An Italian archeologist announced in 2007 that the remains of the Lupercal were believed to have been found directly beneath the ruins of the palace of the Emperor Augustus.

The priests of Lupercalia were the Luperci, or "Brothers of the Wolf," who Cicero described as “a wild association... both plainly pastoral and savage, whose rustic alliance was formed before civilization and laws” (Cael. 26). These priests were said to smear blood upon the foreheads of the noble youth of Rome and dress them in shaggy wolfskins. The youths were required to laugh, and seem to have gone into a sort of frenzy. The great historian Plutarch noted the connection with the Arcadian Wolf-Zeus ceremonies and added,
At this time many of the noble youths and of the magistrates run up and down through the city naked, for sport and laughter striking those they meet with shaggy thongs. And many women of rank also purposely get in their way, and like children at school present their hands to be struck, believing that the pregnant will thus be helped in delivery, and the barren to pregnancy. [Life of Caesar, 61]
Thus from 2011. This is now me writing today in February, 2025.
I should note that Lupercalia has no proven connection to Valentine’s Day, and I heartily repudiate the part of the post where I tentatively suggest a link. (I was a little bit more of a freethinker about such things back when I was still in my 20s). I’m a big believer in the long-lasting nature of cultural patterns, not all of which get written up in surviving historical sources, but the multi-century jump from Lupercalia, which ended in Late Antiquity, to the earliest connections of Valentine’s Day with romantic love in the 14th century (for instance, Chaucer’s famous reference in The Parliament of Fowls) is just too much of a stretch.
Interestingly though, the historian Edward Muir, in his book on ritual in early modern Europe, does suggest a link to a Christian holiday. But it’s to the feast of the Purification of the Virgin (Candlemas) earlier in February:
This season connected the pure fertility of the Virgin, who gave birth to the light of the world, to the onset of spring (at least in the Mediterranean) with its promise of the regeneration of nature. Insome ways an amalgam of the Pagan Feast of Lights (February 1) and the Roman Lupercalia (February 15), the Christian purification rituals retained associations with lustration, fire symbolism, and fertility (Muir, Ritual in Early Modern Europe, 68-69)

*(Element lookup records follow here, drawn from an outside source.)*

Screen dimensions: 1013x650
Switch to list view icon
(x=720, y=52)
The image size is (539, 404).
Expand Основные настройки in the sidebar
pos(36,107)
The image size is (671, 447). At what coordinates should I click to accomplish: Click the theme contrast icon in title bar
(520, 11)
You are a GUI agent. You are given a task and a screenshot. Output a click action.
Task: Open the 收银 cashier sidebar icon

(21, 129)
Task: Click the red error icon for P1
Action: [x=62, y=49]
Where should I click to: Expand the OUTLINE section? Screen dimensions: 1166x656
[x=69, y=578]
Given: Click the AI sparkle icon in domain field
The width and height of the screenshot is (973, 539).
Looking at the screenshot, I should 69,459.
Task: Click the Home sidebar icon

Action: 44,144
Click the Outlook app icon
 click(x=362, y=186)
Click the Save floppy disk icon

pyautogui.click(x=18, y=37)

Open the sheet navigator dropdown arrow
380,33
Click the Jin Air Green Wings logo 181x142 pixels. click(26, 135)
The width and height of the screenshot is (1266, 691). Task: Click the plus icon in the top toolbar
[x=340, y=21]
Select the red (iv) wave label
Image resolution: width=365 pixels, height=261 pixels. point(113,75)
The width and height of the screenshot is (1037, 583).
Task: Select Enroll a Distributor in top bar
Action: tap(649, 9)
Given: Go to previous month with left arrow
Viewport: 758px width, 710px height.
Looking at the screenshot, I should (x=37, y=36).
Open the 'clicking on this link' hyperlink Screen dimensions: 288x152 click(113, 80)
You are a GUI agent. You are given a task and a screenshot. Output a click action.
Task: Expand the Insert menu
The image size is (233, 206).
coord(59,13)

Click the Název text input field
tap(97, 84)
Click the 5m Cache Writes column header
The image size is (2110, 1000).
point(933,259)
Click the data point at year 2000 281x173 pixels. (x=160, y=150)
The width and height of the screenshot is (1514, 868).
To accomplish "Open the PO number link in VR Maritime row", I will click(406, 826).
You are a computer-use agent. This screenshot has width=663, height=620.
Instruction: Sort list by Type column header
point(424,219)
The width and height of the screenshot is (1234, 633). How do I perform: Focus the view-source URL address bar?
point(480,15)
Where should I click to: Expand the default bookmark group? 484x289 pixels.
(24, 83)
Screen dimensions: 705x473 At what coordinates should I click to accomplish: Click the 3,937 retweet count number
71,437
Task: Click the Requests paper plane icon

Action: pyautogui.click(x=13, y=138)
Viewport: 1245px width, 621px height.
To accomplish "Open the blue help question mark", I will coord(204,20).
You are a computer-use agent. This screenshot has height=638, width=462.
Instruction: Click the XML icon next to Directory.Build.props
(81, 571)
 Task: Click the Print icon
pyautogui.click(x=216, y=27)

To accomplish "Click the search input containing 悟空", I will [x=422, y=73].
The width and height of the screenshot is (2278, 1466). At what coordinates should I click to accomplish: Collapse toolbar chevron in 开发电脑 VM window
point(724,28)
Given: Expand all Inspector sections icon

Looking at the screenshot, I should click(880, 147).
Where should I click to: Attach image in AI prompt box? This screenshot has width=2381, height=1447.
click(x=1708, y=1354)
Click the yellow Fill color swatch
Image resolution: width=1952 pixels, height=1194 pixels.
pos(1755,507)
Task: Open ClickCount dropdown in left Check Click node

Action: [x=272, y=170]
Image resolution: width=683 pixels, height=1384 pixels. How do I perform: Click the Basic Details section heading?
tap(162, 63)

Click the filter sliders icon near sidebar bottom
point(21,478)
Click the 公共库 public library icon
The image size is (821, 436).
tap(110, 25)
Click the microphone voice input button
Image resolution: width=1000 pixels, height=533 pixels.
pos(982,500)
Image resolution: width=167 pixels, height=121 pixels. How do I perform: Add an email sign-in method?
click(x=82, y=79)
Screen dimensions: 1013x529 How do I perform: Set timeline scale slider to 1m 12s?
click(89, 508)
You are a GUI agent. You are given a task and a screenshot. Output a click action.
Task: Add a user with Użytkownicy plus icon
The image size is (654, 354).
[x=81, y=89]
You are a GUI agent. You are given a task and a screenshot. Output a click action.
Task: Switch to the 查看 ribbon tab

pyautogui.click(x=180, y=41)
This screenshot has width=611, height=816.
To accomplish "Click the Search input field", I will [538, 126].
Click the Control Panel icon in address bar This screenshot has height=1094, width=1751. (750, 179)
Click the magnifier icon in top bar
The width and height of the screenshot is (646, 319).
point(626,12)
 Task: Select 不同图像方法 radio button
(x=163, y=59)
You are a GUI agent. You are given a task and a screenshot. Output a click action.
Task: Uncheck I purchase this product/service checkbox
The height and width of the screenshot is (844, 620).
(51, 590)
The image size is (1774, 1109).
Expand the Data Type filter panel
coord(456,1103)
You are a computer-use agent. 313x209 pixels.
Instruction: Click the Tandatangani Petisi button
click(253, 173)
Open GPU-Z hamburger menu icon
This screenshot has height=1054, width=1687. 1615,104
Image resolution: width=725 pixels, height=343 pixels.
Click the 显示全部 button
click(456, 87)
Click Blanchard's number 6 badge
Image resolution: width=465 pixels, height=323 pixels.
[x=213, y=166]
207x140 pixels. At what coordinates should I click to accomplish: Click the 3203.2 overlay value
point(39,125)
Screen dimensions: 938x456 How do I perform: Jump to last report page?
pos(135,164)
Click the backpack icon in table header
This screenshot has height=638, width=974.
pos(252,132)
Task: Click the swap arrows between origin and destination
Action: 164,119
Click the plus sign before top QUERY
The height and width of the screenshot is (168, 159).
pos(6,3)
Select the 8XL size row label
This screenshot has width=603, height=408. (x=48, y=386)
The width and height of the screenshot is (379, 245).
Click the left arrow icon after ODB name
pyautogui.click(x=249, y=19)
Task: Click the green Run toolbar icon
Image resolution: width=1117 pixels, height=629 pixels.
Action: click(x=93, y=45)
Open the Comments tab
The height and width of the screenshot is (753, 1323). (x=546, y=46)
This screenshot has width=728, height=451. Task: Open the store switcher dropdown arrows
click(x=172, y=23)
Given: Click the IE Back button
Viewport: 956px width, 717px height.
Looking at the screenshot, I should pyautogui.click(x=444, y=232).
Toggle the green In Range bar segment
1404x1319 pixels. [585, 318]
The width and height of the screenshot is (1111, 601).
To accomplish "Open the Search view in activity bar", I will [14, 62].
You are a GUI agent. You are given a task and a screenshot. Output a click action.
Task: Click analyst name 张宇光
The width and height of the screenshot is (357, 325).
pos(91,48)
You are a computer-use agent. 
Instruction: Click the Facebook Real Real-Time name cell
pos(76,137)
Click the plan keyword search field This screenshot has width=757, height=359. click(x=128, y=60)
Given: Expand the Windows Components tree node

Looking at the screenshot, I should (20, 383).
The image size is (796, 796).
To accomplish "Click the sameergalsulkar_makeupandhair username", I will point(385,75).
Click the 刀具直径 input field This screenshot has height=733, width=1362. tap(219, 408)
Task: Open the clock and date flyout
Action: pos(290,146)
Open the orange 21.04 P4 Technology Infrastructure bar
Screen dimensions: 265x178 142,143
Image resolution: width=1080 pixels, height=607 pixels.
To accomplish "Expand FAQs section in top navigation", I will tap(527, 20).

So happy wolf day to those who celebrate. And a heartfelt thank you to everyone who subscribes to Res Obscura. Thanks!
I was happy to subscribe, and I'm also looking forward to ordering and reading your early modern drug trade history soon! I just finished Debus's classic The Chemical Philosophy and I'm still not tired of the broader subject.
Ben, I appreciate your work here but I'm not sending any money to Substack.
I support writers on Beehiiv, Buttondown, Ghost, Patreon, and elsewhere, because it's important to support the voices you want to hear more of, but right now it's even more important to support the people and organizations pushing back against hate instead of those encouraging and profiting from it.
I look forward to supporting your writing when you move to a different platform.